In all cases, the reviewer should first inspect some treatment records and then provide a written evaluation and recommendations, if any. Ideally, the two parties will meet face-to-face, though a phone call may suffice. Exchange of written materials is less desirable but could work well in the hands of experienced professionals. At minimum, a written report is forwarded to the provider, who signs the evaluation to acknowledge the feedback.

Beyond that, two criteria must be met. First, the reviewer must be in the same general discipline as the provider being reviewed—for example, both are dentists or both are psychiatrists. Second, the reviewer has received the same or a higher level of training—e.g., an MD reviewing other MDs or midlevel practitioners; a PhD-level psychologist reviewing PhD-level psychologists.

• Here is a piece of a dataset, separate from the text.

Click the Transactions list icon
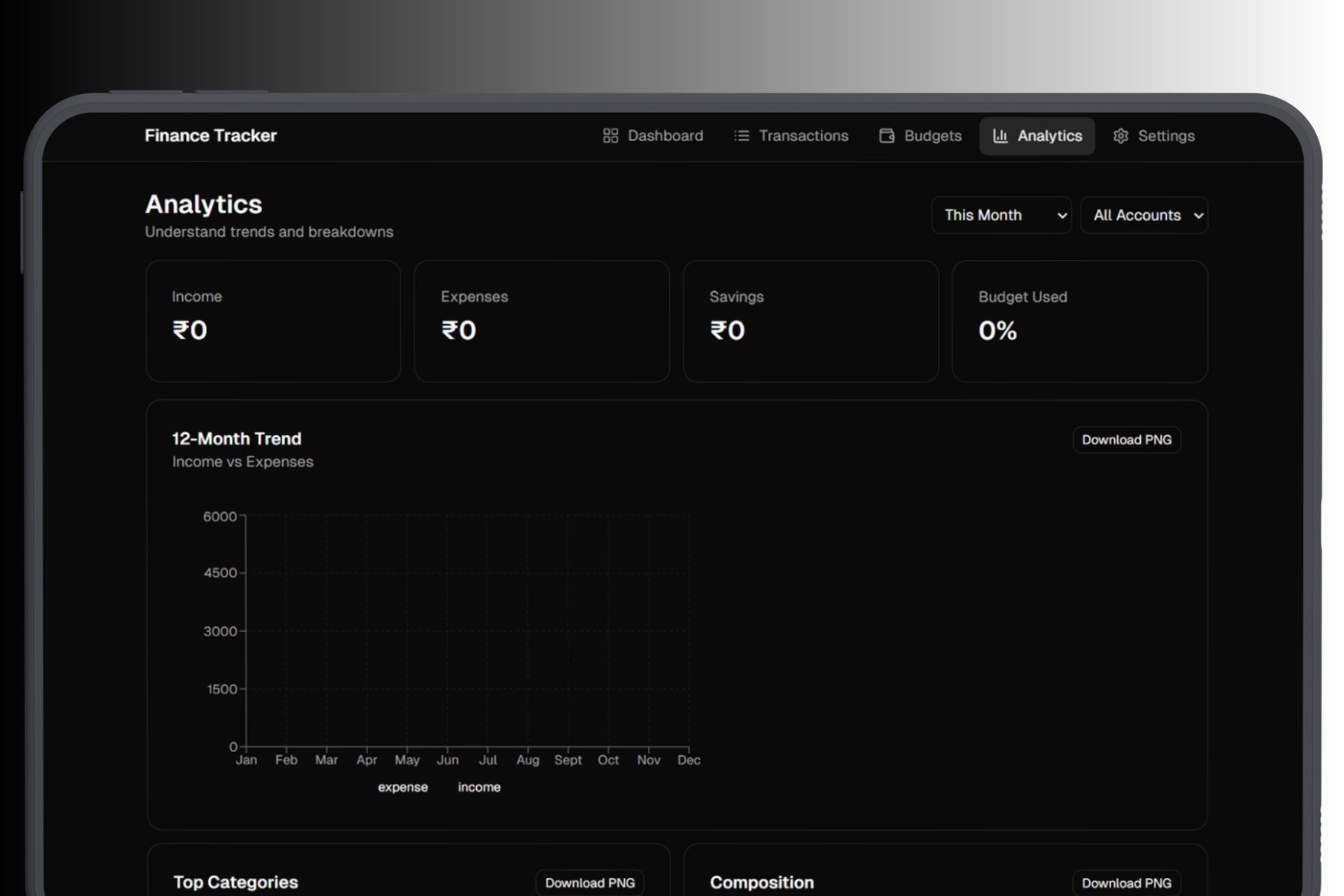The height and width of the screenshot is (896, 1344). tap(741, 136)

Review of the responsible physicians, dentists and psychiatrists generally is conducted by corporate or system-level medical directors, dental directors or mental health coordinators. Where there are two or more providers in the same discipline, mutual reviews are fine. While it would be great for midlevel providers to be reviewed by a midlevel colleague, for purposes of this standard physicians are considered to be in the same discipline because of the unique relationship between physicians and PAs/NAs.

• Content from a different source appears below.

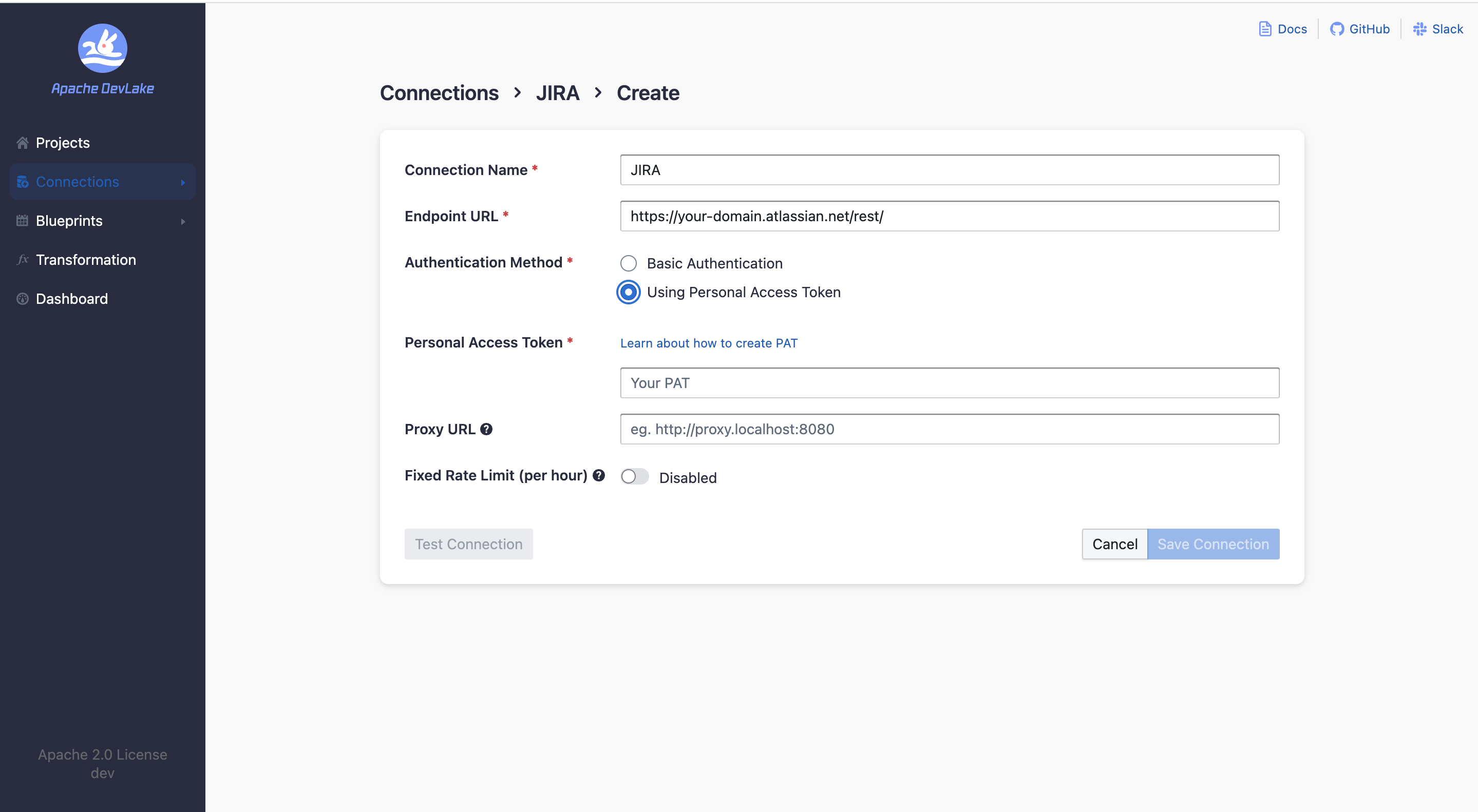1478x812 pixels.
Task: Open the GitHub link icon
Action: pos(1336,29)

What of the lone provider in a facility? This is one of the “target staff” for this standard: the provider who is often isolated both professionally and geographically.

So what should be done when there is only one physician or psychiatrist? Possibilities include contacting a community physician or psychiatrist in private practice or a state medical school to provide such services, or, for those in remote facilities, use of a university telemedicine program.

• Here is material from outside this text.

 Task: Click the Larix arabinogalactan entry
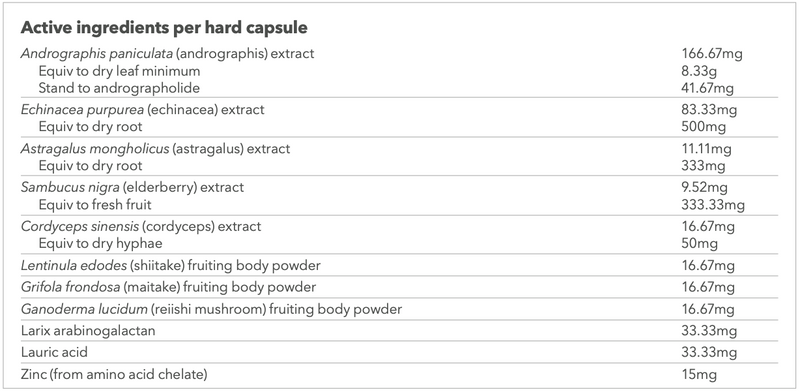coord(88,331)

If limited remuneration to offer the reviewer is a problem, perhaps the correctional care provider might give a lecture at a professional meeting, provide evaluation services for a hospital provider, or cover for a weekend for the reviewer. After record reviews are completed, there might be nothing better than dinner during which the two professionals can discuss findings and share experiences. In drafting the standard, the revision committee hoped that encouraging professionals to reach out to community colleagues for these reviews would establish lines of communication and professional sharing.

Other Considerations
Another common area of confusion relates to documentation. How much is needed? How much must be shared with the surveyors?

From a supervisory standpoint, clinical performance reviews are confidential communication. However, documentation is worthwhile only if it contains sufficient information to be able to understand any problems noted and follow up on any corrective actions recommended.

From an accreditation standpoint, while it would be ideal if the surveyors could review the evaluation report, only the following basic information must be shared: the names of reviewee and reviewer, title or position of the reviewer, the review date and confirmation that the findings were shared with the provider being reviewed. If corrective actions were recommended, a statement as to whether such actions were taken must be noted.

What lies in the future for this standard? Professional nurses on the revision committee were concerned that the standard did not require this type of clinical practice review for RNs despite the critical role they often play in the correctional facility. This raises the question of whether such reviews should be required for all licensed professionals. Another question is whether this important standard should move to the essential category. Stay tuned for updates!

(This article first appeared in the Spring 2004 issue of CorrectCare.)